** Opening THE RECORDS block **

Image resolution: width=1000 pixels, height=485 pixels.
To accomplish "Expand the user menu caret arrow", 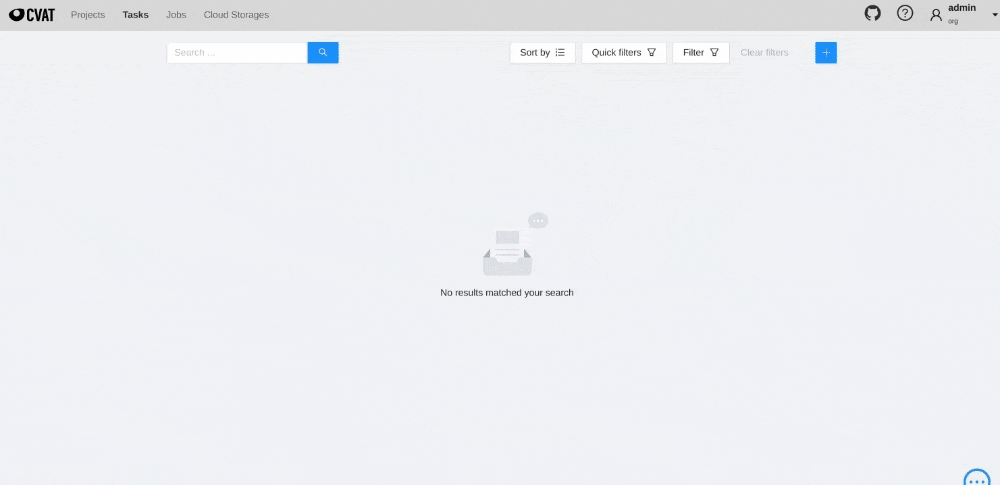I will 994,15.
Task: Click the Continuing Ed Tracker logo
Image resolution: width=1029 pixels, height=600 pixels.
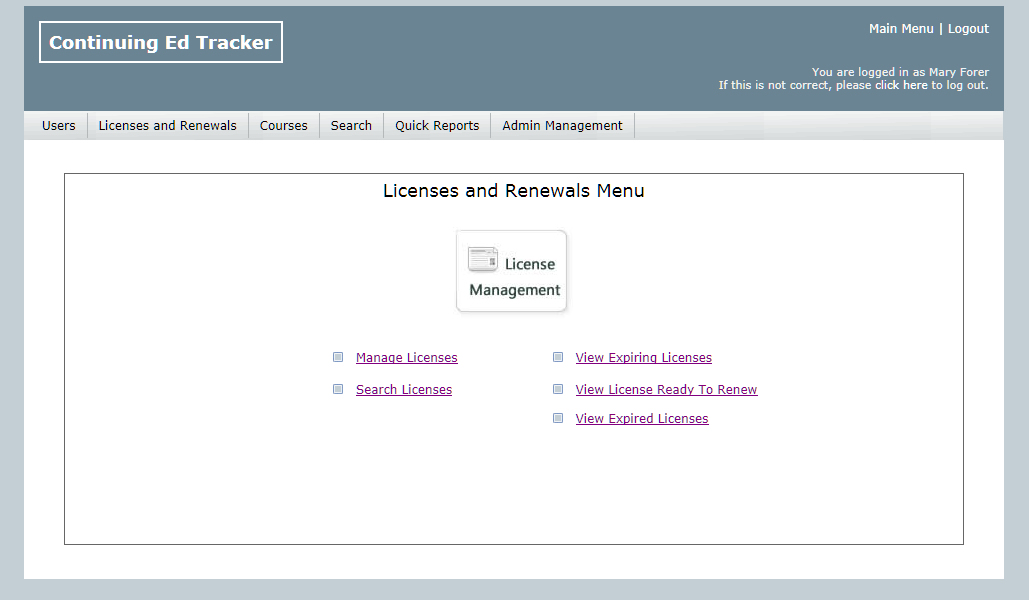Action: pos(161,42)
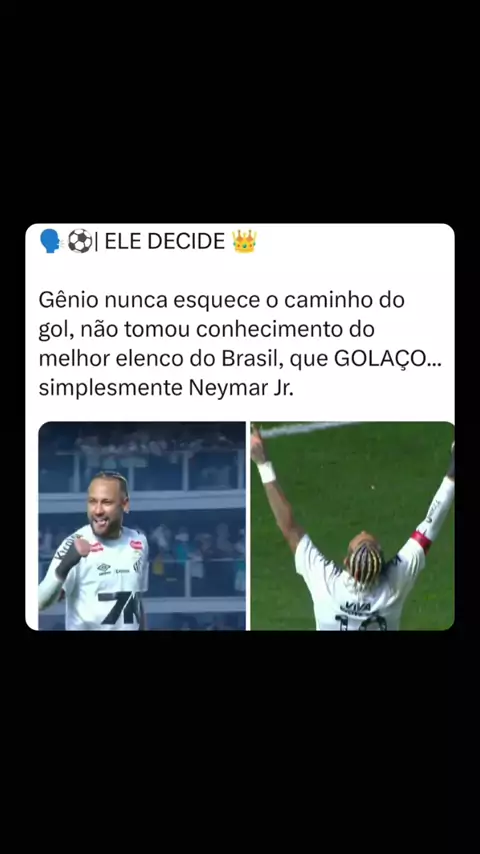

** Closing THE RECORDS block **

Take only the line containing "Task: Click the Continuing Ed Tracker logo" and every line after it to the end of the entries, and copy them exactly, pictures excluded.

• **ANSWER BOX**
Task: Click the Continuing Ed Tracker logo
Image resolution: width=1029 pixels, height=600 pixels.
Action: pos(161,42)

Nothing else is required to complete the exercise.